→ Text to read:
Turner was held without bond at the Volusia County Branch Jail on the probation violation charge. Bond on the charge of illegal possession of a firearm and ammunition was set at $25,000, Fernandez said.
Five previous animal control & police visits
Animal control officers and police had visited the Turner residence repeatedly in response to complaints about barking and the condition of the pit bulls: in 2022, on July 5, July 15, July 21, September 12, and September 21.
Turner was cited for improperly tethering his pit bulls after the September 12, 2022 visit, but in November 2022 pleaded “no contest,” paying a fine of $100.
“Adjudication was withheld, meaning it was not a conviction,” Fernandez said.
A second complaint about improper tethering, issued on September 21, 2022, was dismissed.
Chance Campo charged
The June 2023 cockfighting raid in Ratliff City, Oklahoma, population 120, did not become widespread public knowledge until August 7, 2023.
Then, mentioned a “Texoma News” report broadcast from television station KXII in Sherman, Texas, “Seven men are facing felonies for allegedly taking part in a cockfight.

→ Jobs:
A. According to the news excerpt, how much was Turner fined after his "no contest" plea in November 2022?
B. Continue the news excerpt, picking up right after its last sentence.
You won't need the material to complete anything here.

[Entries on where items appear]

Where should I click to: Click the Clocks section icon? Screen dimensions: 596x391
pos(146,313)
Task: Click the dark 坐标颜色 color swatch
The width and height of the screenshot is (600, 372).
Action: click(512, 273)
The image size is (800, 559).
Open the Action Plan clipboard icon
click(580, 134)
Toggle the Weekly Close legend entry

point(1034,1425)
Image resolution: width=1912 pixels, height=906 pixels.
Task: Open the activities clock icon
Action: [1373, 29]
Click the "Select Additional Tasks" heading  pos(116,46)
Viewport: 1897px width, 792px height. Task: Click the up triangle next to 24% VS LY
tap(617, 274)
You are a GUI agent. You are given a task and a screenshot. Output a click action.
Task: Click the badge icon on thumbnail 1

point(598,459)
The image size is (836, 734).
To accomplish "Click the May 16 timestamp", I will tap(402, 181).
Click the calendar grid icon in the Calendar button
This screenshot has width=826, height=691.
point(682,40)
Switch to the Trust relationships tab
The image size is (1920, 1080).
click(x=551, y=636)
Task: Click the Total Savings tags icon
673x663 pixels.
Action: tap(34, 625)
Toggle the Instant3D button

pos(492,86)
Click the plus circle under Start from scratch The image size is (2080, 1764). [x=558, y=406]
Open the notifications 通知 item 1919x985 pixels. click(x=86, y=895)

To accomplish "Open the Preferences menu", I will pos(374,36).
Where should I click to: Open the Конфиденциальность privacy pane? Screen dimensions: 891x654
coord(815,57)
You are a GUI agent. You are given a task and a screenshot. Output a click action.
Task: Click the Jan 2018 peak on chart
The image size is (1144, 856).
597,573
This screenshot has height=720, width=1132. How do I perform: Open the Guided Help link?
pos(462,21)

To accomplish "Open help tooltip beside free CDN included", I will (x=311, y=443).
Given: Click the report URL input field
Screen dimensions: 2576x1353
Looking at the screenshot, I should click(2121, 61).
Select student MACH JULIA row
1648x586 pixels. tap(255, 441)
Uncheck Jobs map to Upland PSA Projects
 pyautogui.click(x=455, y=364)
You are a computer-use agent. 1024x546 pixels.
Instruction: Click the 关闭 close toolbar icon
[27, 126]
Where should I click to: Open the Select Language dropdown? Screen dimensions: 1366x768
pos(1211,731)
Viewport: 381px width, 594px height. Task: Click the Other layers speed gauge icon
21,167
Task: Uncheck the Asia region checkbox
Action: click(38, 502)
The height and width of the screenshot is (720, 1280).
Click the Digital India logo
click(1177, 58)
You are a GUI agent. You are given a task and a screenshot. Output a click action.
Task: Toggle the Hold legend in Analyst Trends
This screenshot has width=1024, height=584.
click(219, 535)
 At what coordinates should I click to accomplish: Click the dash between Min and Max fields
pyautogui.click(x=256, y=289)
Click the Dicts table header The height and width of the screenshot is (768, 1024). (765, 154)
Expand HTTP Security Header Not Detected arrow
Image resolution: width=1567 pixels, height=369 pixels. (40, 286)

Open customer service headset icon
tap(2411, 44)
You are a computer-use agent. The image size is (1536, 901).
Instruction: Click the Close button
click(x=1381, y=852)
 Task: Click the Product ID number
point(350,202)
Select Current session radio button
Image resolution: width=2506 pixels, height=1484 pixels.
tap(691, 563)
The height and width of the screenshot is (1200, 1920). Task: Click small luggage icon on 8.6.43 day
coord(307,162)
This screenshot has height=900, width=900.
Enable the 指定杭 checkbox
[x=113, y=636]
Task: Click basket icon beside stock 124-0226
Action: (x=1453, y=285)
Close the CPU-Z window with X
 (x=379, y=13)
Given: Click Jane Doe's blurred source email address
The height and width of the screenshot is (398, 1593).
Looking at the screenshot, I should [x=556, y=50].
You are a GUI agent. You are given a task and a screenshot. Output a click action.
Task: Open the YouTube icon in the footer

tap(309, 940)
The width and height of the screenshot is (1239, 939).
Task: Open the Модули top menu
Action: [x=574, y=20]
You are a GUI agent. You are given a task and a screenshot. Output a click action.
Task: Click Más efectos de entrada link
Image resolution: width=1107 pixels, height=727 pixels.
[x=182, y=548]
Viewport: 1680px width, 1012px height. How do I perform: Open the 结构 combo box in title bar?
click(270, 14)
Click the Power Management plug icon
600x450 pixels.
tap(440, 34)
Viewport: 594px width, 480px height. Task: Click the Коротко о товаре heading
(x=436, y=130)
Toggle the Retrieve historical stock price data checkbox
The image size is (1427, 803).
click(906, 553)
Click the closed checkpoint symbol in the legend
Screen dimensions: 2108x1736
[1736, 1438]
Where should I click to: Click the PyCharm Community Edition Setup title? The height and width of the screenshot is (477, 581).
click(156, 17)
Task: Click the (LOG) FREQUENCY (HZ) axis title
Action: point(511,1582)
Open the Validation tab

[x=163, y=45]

→ Task responses:
A. $100.

B.
Court records show that a total of 11 people have been charged in connection to the incident.”
Charged with felonies were Gary Bauman, Chance Campo, John Gliby, Hung Nguyen, Son Nguyen, Phillip Sanders, and Larry Young.
“Four others were charged with misdemeanors for spectating the event,” KXII said, noting that “The felony charges can carry up to ten years in prison and fines up to $25,000.”
“Asian Gaff Championship”
Busted, elaborated the California-based organization Animal Wellness Action, was “an event dubbed the Asian Gaff Championship,” at which Carter County sheriff’s deputies impounded “about 60 fighting roosters and equipment,” plus 20 vehicles and trailers.
Most of the estimated 170 to 180 people spectators and participants escaped without charges.
But among those who took a chance and got caught, an Animal Wellness Action media release explained, was “Chance Campo, a district leader with the so-called Oklahoma Gamefowl Commission. Carter County district attorney Melissa Handke charged Campo with servicing and facilitating a cockfight,” a felony, “and also a misdemeanor offense of being a spectator at a cockfight.”
“Led an organized cockfighting network”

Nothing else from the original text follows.